**TASK DETAILS:** Copy the lines below word for word, from the line containing "Recéző villa [Recéző" through the line containing "10.50 (213, 272)", including both of those lines.

**STORED DATA:**
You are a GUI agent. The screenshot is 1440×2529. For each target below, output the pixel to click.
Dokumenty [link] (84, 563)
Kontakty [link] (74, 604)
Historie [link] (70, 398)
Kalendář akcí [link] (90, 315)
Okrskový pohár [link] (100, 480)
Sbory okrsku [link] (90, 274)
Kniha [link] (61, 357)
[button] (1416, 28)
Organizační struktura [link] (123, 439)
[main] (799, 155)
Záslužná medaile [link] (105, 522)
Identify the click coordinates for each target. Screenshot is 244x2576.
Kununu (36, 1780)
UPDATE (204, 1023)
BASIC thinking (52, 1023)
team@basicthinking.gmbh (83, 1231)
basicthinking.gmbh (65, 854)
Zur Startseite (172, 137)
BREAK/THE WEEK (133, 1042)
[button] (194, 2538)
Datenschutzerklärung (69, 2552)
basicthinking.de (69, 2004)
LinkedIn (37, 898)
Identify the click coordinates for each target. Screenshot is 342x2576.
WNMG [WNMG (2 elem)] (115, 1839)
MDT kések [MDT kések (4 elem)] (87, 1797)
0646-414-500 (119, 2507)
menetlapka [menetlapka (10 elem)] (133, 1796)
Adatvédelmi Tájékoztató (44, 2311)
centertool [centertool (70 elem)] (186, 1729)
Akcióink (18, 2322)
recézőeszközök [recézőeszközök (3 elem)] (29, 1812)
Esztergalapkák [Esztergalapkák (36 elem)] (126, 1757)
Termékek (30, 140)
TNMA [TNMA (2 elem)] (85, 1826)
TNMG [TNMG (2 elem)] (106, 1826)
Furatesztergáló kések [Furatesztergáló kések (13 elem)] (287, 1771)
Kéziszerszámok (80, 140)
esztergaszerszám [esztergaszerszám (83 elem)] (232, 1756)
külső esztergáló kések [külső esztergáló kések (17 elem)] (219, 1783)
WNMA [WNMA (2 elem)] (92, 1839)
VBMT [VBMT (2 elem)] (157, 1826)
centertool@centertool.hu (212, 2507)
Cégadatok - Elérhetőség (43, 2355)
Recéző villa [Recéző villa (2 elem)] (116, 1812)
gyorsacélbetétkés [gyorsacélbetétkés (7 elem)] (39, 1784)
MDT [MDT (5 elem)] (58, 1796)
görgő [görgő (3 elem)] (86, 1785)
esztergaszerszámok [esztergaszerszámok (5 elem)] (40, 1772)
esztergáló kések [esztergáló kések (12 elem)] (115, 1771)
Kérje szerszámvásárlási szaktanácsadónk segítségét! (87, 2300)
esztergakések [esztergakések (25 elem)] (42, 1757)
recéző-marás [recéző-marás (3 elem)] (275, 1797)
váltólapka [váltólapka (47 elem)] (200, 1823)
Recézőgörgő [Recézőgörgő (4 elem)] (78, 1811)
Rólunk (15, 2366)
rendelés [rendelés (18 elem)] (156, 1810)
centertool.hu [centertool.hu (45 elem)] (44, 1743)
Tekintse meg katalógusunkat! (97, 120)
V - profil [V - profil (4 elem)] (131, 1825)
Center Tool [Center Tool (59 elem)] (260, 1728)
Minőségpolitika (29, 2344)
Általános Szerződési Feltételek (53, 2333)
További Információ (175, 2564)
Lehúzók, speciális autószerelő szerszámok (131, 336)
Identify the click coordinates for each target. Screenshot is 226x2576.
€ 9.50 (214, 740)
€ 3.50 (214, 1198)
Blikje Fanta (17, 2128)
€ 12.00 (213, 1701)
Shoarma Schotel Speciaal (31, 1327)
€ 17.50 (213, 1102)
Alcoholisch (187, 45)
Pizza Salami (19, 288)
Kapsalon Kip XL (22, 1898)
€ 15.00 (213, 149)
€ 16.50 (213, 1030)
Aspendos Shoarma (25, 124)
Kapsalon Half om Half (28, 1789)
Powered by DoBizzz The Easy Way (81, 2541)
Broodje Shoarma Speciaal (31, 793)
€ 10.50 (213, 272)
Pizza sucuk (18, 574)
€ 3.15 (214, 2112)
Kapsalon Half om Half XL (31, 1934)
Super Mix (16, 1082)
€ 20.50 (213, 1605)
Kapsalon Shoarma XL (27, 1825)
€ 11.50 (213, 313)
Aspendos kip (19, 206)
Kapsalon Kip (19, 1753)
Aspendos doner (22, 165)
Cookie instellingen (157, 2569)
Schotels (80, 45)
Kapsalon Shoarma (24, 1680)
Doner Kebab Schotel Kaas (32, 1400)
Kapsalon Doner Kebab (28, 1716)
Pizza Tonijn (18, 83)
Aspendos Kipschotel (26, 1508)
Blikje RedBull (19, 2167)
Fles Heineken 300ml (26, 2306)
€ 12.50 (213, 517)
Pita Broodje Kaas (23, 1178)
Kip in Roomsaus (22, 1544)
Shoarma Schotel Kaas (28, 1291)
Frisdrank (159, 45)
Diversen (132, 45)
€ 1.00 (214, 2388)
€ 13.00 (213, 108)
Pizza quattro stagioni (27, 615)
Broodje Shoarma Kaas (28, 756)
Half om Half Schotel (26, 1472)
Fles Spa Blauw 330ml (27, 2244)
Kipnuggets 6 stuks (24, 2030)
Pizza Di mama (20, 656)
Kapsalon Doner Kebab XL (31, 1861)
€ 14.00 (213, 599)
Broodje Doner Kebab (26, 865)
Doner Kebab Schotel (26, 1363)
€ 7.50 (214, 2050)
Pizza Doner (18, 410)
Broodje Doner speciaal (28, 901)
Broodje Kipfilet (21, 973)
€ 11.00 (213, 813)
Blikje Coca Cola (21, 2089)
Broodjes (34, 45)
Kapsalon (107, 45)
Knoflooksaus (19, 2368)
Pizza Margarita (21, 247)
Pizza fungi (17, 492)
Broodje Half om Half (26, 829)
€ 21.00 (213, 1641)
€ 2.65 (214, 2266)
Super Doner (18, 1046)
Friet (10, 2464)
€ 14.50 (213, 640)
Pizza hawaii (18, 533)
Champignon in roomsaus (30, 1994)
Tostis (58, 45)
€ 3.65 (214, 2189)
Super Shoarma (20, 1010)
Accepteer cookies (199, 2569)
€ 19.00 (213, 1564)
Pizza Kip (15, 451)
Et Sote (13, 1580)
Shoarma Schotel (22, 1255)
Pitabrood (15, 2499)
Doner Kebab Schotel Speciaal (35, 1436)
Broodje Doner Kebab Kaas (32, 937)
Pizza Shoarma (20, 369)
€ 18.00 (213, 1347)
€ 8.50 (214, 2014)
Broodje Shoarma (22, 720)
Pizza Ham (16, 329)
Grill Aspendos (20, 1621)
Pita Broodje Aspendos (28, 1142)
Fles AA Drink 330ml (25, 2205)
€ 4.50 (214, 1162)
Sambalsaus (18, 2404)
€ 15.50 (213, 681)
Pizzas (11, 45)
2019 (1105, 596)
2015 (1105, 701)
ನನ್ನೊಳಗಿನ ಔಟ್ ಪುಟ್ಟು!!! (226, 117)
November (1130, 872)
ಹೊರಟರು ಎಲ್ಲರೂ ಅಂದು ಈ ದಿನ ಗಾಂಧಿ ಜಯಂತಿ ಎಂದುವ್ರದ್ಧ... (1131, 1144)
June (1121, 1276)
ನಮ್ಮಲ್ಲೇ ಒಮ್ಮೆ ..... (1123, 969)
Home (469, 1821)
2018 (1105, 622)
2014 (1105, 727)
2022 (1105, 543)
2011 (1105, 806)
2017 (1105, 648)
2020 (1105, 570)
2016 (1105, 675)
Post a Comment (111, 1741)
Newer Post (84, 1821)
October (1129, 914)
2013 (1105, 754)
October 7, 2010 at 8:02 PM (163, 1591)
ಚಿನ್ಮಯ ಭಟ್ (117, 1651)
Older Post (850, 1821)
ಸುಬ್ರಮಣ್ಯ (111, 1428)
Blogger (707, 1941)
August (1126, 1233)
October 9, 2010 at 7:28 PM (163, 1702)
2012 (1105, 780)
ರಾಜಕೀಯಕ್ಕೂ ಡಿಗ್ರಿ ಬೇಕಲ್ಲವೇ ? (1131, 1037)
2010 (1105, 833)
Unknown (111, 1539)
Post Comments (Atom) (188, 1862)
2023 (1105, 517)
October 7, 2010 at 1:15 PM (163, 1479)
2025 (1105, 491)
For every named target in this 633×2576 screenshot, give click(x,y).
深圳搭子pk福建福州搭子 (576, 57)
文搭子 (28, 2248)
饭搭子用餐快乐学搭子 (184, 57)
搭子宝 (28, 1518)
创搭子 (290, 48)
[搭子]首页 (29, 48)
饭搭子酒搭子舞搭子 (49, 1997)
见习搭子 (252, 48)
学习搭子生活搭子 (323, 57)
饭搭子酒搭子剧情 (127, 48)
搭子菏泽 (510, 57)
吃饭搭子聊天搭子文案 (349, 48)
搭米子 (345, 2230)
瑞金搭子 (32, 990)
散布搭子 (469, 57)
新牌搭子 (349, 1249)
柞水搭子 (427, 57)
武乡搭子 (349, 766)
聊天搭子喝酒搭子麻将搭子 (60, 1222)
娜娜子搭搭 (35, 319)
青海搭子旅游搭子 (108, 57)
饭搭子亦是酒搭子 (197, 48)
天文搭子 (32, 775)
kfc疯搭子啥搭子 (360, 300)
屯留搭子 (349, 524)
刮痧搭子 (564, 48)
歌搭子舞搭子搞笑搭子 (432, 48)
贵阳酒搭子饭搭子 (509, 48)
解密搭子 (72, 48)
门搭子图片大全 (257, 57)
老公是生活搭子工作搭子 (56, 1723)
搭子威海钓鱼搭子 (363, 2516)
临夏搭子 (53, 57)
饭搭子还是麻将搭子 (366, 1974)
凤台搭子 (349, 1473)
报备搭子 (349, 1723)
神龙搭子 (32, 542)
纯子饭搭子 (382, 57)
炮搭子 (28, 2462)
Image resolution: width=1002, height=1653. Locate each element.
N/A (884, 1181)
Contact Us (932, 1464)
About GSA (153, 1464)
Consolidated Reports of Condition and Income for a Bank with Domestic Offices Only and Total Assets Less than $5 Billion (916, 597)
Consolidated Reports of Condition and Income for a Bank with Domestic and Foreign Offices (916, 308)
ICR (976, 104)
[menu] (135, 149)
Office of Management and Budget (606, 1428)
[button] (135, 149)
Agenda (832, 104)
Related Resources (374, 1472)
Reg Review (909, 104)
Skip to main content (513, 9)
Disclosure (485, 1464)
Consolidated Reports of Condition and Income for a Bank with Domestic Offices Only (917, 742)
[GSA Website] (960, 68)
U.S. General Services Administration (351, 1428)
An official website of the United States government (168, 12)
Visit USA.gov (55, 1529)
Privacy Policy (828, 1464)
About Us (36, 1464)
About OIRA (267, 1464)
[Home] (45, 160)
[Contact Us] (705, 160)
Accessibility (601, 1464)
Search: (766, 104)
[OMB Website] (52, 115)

**RESPONSE BELOW:**
Recéző villa [Recéző villa (2 elem)] (116, 1812)
gyorsacélbetétkés [gyorsacélbetétkés (7 elem)] (39, 1784)
MDT [MDT (5 elem)] (58, 1796)
görgő [görgő (3 elem)] (86, 1785)
esztergaszerszámok [esztergaszerszámok (5 elem)] (40, 1772)
esztergáló kések [esztergáló kések (12 elem)] (115, 1771)
Kérje szerszámvásárlási szaktanácsadónk segítségét! (87, 2300)
esztergakések [esztergakések (25 elem)] (42, 1757)
recéző-marás [recéző-marás (3 elem)] (275, 1797)
váltólapka [váltólapka (47 elem)] (200, 1823)
Recézőgörgő [Recézőgörgő (4 elem)] (78, 1811)
Rólunk (15, 2366)
rendelés [rendelés (18 elem)] (156, 1810)
centertool.hu [centertool.hu (45 elem)] (44, 1743)
Tekintse meg katalógusunkat! (97, 120)
V - profil [V - profil (4 elem)] (131, 1825)
Center Tool [Center Tool (59 elem)] (260, 1728)
Minőségpolitika (29, 2344)
Általános Szerződési Feltételek (53, 2333)
További Információ (175, 2564)
Lehúzók, speciális autószerelő szerszámok (131, 336)
Identify the click coordinates for each target. Screenshot is 226x2576.
€ 9.50 (214, 740)
€ 3.50 (214, 1198)
Blikje Fanta (17, 2128)
€ 12.00 (213, 1701)
Shoarma Schotel Speciaal (31, 1327)
€ 17.50 (213, 1102)
Alcoholisch (187, 45)
Pizza Salami (19, 288)
Kapsalon Kip XL (22, 1898)
€ 15.00 (213, 149)
€ 16.50 (213, 1030)
Aspendos Shoarma (25, 124)
Kapsalon Half om Half (28, 1789)
Powered by DoBizzz The Easy Way (81, 2541)
Broodje Shoarma Speciaal (31, 793)
€ 10.50 (213, 272)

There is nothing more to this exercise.